(WHAT YOU HAVE TO DO)
Please set down every entry below exactly as given.

=====

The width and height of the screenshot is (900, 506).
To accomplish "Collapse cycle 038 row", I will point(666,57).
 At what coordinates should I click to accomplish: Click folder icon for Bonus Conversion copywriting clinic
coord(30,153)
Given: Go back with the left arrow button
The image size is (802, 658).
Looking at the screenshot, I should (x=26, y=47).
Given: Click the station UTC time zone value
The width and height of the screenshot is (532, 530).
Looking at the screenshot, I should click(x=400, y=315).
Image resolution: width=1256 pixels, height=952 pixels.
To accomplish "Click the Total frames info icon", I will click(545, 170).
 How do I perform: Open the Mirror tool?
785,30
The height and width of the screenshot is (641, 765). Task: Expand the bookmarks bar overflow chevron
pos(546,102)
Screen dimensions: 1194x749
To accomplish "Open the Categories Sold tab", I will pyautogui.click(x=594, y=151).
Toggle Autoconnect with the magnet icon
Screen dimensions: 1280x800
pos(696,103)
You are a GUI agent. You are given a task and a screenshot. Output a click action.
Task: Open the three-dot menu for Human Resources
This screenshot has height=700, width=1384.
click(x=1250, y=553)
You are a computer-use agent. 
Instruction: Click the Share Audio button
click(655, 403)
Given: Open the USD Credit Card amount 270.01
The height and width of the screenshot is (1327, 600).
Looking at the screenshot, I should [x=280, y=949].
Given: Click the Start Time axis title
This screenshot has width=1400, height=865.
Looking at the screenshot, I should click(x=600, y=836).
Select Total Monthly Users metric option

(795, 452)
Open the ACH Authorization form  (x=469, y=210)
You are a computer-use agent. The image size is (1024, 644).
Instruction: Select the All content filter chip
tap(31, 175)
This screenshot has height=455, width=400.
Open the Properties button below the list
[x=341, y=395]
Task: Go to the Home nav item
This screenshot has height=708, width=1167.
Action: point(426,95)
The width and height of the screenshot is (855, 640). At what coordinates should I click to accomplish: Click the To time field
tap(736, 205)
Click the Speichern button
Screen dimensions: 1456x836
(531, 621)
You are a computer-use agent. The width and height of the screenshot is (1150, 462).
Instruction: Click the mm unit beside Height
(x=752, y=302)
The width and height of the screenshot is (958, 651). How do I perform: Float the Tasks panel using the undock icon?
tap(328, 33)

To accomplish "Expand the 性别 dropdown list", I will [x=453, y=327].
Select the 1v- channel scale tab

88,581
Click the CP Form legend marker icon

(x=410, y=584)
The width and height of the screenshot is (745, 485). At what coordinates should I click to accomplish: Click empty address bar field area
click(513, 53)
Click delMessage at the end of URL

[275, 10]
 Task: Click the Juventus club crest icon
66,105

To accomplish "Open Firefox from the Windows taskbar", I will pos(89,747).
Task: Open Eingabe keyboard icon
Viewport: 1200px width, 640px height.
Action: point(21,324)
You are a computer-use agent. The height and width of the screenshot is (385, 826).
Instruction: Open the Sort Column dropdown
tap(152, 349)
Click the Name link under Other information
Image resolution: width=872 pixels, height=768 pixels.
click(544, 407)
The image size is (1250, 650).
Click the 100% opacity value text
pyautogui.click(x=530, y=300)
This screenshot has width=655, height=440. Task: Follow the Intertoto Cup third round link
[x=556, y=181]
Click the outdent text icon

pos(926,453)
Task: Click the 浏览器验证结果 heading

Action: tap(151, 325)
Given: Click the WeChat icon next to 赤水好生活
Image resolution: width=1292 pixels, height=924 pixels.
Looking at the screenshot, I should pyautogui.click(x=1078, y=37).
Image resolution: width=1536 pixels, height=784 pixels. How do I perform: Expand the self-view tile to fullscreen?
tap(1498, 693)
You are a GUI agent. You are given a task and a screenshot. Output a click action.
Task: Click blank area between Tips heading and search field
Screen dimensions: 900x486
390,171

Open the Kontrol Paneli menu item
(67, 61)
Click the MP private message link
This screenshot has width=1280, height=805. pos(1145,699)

=====

(FINAL ANSWER)
The width and height of the screenshot is (900, 506).
To accomplish "Collapse cycle 038 row", I will point(666,57).
 At what coordinates should I click to accomplish: Click folder icon for Bonus Conversion copywriting clinic
coord(30,153)
Given: Go back with the left arrow button
The image size is (802, 658).
Looking at the screenshot, I should (x=26, y=47).
Given: Click the station UTC time zone value
The width and height of the screenshot is (532, 530).
Looking at the screenshot, I should click(x=400, y=315).
Image resolution: width=1256 pixels, height=952 pixels.
To accomplish "Click the Total frames info icon", I will click(545, 170).
 How do I perform: Open the Mirror tool?
785,30
The height and width of the screenshot is (641, 765). Task: Expand the bookmarks bar overflow chevron
pos(546,102)
Screen dimensions: 1194x749
To accomplish "Open the Categories Sold tab", I will pyautogui.click(x=594, y=151).
Toggle Autoconnect with the magnet icon
Screen dimensions: 1280x800
pos(696,103)
You are a GUI agent. You are given a task and a screenshot. Output a click action.
Task: Open the three-dot menu for Human Resources
This screenshot has height=700, width=1384.
click(x=1250, y=553)
You are a computer-use agent. 
Instruction: Click the Share Audio button
click(655, 403)
Given: Open the USD Credit Card amount 270.01
The height and width of the screenshot is (1327, 600).
Looking at the screenshot, I should [x=280, y=949].
Given: Click the Start Time axis title
This screenshot has width=1400, height=865.
Looking at the screenshot, I should click(x=600, y=836).
Select Total Monthly Users metric option

(795, 452)
Open the ACH Authorization form  (x=469, y=210)
You are a computer-use agent. The image size is (1024, 644).
Instruction: Select the All content filter chip
tap(31, 175)
This screenshot has height=455, width=400.
Open the Properties button below the list
[x=341, y=395]
Task: Go to the Home nav item
This screenshot has height=708, width=1167.
Action: point(426,95)
The width and height of the screenshot is (855, 640). At what coordinates should I click to accomplish: Click the To time field
tap(736, 205)
Click the Speichern button
Screen dimensions: 1456x836
(531, 621)
You are a computer-use agent. The width and height of the screenshot is (1150, 462).
Instruction: Click the mm unit beside Height
(x=752, y=302)
The width and height of the screenshot is (958, 651). How do I perform: Float the Tasks panel using the undock icon?
tap(328, 33)

To accomplish "Expand the 性别 dropdown list", I will [x=453, y=327].
Select the 1v- channel scale tab

88,581
Click the CP Form legend marker icon

(x=410, y=584)
The width and height of the screenshot is (745, 485). At what coordinates should I click to accomplish: Click empty address bar field area
click(513, 53)
Click delMessage at the end of URL

[275, 10]
 Task: Click the Juventus club crest icon
66,105

To accomplish "Open Firefox from the Windows taskbar", I will pos(89,747).
Task: Open Eingabe keyboard icon
Viewport: 1200px width, 640px height.
Action: point(21,324)
You are a computer-use agent. The height and width of the screenshot is (385, 826).
Instruction: Open the Sort Column dropdown
tap(152, 349)
Click the Name link under Other information
Image resolution: width=872 pixels, height=768 pixels.
click(544, 407)
The image size is (1250, 650).
Click the 100% opacity value text
pyautogui.click(x=530, y=300)
This screenshot has width=655, height=440. Task: Follow the Intertoto Cup third round link
[x=556, y=181]
Click the outdent text icon

pos(926,453)
Task: Click the 浏览器验证结果 heading

Action: tap(151, 325)
Given: Click the WeChat icon next to 赤水好生活
Image resolution: width=1292 pixels, height=924 pixels.
Looking at the screenshot, I should pyautogui.click(x=1078, y=37).
Image resolution: width=1536 pixels, height=784 pixels. How do I perform: Expand the self-view tile to fullscreen?
tap(1498, 693)
You are a GUI agent. You are given a task and a screenshot. Output a click action.
Task: Click blank area between Tips heading and search field
Screen dimensions: 900x486
390,171

Open the Kontrol Paneli menu item
(67, 61)
Click the MP private message link
This screenshot has width=1280, height=805. pos(1145,699)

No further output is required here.